E’ capitato spesso con il mio lavoro di ritrovarmi in situazioni dove le imprese clienti si trovavano in situazioni di profonda crisi soprattutto perché non erano state in grado fin dal principio, di comprendere l’importanza di implementare una cultura del cambiamento che pervadesse l’intera organizzazione a tutti i suoi livelli, generando difficoltà nella modernizzazione (implementando un piano di digital transformation aziendale).
Da cosa deriva, secondo lei, questa difficoltà ad implementare i cambiamenti nella cultura di molte imprese?
Siamo notoriamente un paese diffidente e abbastanza tradizionalista, molti dei nostri genitori sono ancorati alla visione del posto fisso, del lavoro in ufficio con orari stabiliti, figuriamoci in molte imprese che sono sul mercato da anni e che ritengono di aver trovato la loro stabilità e di non avere necessità di cambiare il loro status quo.
Solitamente le principali problematiche che non consentono l’introduzione dello smart working in Italia sono:
- per le piccole e medie imprese soprattutto la difficoltà di applicare questo metodo alla propria realtà, oltre alla resistenza del top management
- per le grandi imprese sussiste anche il timore per la sicurezza dei loro dati sensibili, ma anche la scarsità di digitalizzazione delle imprese stesse, pecca gravissima per chi vuole operare in un contesto dinamico e globalizzato come il nostro
Eppure, dove lo smart working viene implementato in modo serio, il sistema riesce a funzionare senza alcun problema. Serve una cultura del lavoro smart (purtroppo ci troviamo in fondo alla classifica europea), dove tutti sanno quale è il proprio compito e lavorano per raggiungere il singolo obiettivo… la somma degli obiettivi raggiunti consente di conseguire quello principale, ossia la piena operatività dell’impresa.
Noi stessi, che siamo una realtà composta da un network di 22 professionisti sparsi su gran parte del territorio nazionale, operiamo in smart working per l’80% circa del nostro tempo e del nostro lavoro complessivo.
Diversamente non riusciremmo ad erogare in modo puntuale ed efficiente i nostri servizi di consulenza e non riusciremmo a creare tavoli di lavoro partecipati dai professionisti con i più alti profili di competenza senza generare dei costi eccessivi a carico dei nostri committenti.

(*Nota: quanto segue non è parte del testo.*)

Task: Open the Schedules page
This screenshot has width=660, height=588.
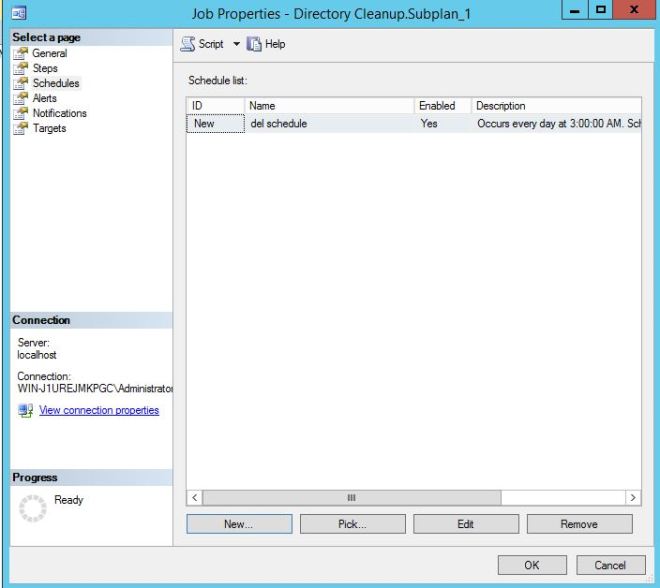Action: coord(55,84)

Lo smart working consente di velocizzare le tempistiche, soprattutto riduce a 0 i tempi di spostamento da casa al luogo di lavoro, si riesce addirittura a produrre di più nel momento in cui ci si trova in un contesto tranquillo, senza distrazioni da chiacchiere di ufficio. Certamente viene a mancare la funzione sociale del ritrovarsi in un luogo di lavoro condiviso e poter risolvere eventuali problematiche in tempi rapidi attraverso un rapido confronto visivo, ma trovando la giusta via di mezzo si può ottenere degli ottimi risultati.
Molto dipende dalla propensione allo smart working dei singoli lavoratori, di conseguenza sarà bene valutare anche questi aspetti in un prossimo futuro.
Ritiene, per concludere, che la difficile esperienza del Coronavirus porterà a sdoganare definitivamente l’uso dello smart working anche in quelle aziende notoriamente restie?
Ci sono buone possibilità che questo accada. Il cambiamento e le difficoltà incontrate in questo periodo non possono di certo essere dimenticate, questo sarà sicuramente il combustibile che consentirà allo smart working di diventare non più una soluzione di emergenza, ma un’opportunità da sfruttare anche nel lungo periodo.